The argument made by Hill's lawyers Friday is as simple as the story of Georgia's quest for lethal injection drugs is complicated. For reasons that are now fairly well-known, the state has had trouble finding the drug -- Pentobarbital -- that is required to complete the execution. This is so because the U.S. manufacturer of the drug ceased to produce it in 2011 after European manufacturers embargoed its importation here (because of their objections to its use in American executions). As "official" supplies of the drug have dwindled, state officials have resorted to dramatic means -- including possibly unlawful means -- to obtain it. The Guardian's Ed Pilkington has done a great job of covering this aspect of the story. From his latest piece:
The
[Georgia Department of Corrections'] existing stock of pentobarbital expired in March, and the Guardian
understands that the state has turned to an unidentified compounding pharmacy
in another state to try and skirt around international controls... In an attempt
to circumvent international and national scrutiny, the Georgia state assembly
passed a law in March that in effect permitted the corrections department to
act in secret in seeking to acquire execution drugs.
The provision classifies
the identity of any person or company providing drugs for use in lethal
injections as a "state secret", thereby negating any public right to
the information. It also allows the corrections department to keep secret the
identity of doctors who collaborate with executions.
This unprecedented secrecy, Hill's lawyers argue in their Friday brief, this freezing out of judicial review of capital protocols, creates a "grave risk" that their client will be subjected to "excruciating and unnecessary pain and suffering" when he is killed. "The Defendant's intended use of an unknown, anonymously compounded substance not conforming to FDA guidelines for drug safety, purporting to be Pentobarbital to execute Plaintiff creates a substantial risk of needless suffering," they told a Georgia court. As of Monday morning, Georgia had not filed a response to the motion or brief filed Friday by Hill's attorneys.

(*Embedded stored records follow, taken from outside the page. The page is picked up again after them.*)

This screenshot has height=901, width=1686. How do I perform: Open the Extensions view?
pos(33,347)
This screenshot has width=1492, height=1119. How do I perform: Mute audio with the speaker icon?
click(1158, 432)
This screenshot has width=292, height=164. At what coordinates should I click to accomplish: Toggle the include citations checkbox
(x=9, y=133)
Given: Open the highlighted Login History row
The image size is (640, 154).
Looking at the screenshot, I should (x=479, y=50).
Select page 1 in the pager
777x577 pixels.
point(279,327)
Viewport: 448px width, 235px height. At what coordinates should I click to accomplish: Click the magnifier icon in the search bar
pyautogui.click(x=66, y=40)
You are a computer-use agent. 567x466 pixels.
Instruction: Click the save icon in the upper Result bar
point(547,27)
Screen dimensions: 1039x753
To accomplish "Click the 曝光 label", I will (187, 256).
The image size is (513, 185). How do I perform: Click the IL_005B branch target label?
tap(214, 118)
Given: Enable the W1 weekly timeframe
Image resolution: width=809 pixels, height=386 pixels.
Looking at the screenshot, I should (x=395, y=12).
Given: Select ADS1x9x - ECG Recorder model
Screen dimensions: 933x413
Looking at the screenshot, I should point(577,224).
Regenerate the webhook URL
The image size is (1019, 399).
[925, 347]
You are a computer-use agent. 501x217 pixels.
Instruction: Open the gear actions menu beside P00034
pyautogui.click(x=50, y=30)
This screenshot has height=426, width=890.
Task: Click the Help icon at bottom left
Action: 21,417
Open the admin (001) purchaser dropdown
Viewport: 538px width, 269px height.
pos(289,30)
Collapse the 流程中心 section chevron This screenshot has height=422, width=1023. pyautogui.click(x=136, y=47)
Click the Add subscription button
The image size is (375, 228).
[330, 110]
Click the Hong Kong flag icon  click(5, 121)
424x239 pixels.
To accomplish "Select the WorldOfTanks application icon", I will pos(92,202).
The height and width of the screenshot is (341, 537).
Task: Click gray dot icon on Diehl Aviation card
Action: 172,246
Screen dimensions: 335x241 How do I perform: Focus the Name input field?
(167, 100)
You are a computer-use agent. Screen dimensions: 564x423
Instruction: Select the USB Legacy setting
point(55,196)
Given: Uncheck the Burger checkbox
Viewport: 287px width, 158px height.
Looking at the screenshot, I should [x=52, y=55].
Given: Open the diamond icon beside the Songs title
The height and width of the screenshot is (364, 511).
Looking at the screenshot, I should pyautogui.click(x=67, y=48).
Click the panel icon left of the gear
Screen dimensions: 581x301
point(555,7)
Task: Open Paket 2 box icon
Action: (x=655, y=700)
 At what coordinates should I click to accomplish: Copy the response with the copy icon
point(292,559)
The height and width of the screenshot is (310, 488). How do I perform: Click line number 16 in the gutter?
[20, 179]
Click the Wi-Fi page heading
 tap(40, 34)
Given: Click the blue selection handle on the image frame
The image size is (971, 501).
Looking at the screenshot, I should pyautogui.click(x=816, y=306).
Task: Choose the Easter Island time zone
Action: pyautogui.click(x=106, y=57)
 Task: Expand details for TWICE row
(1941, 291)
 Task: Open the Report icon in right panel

Why do Hill's attorneys worry about a risk of needless suffering? Because Georgia already has used its "illegally imported, compromised drug" in two other executions. And the results are worrisome. From the Hill brief:
To address this
shortage in 2010 and 2011, the state of Georgia obtained illegally imported,
expired, sub-potent drugs from a "pharmacy" run out of the back door of a
run-down driving school in London, England. The state of Georgia used these
drugs in two executions before the Drug Enforcement Agency ("DEA") raided
Georgia's lethal injection drug supply and confiscated Georgia's illegally imported
cache of drugs.
Both executions that
used this supply of illegally imported, compromised drugs resulted in
significant pain and suffering for the individuals executed. In Brandon Rhodes'
case, his eyes remained open for the entirety of his execution, indicating
consciousness during the process. In the case of Emmanuel Hammond, Mr. Hammond's
eyes also remained open, and he grimaced and appeared to be trying to
communicate throughout his execution.
So not only is Georgia proceeding with an execution that ought to be barred by the Supreme Court's decision in Atkins, but the state also is proceeding unconstitutionally with Hill's execution by employing secret procurement procedures that create both risk of cruelty to the condemned and at the same time raise profound separation-of-powers questions. The question the Georgia courts must confront today is whether the legislative and executive branches may conspire to leave the judiciary in the dark about the machinations of capital punishment. "There never has been, in Georgia's history, such a court-blinding state secret-- not even for treason," argue Hill's lawyers in their complaint that accompanies their request for an emergency injunction to block the execution.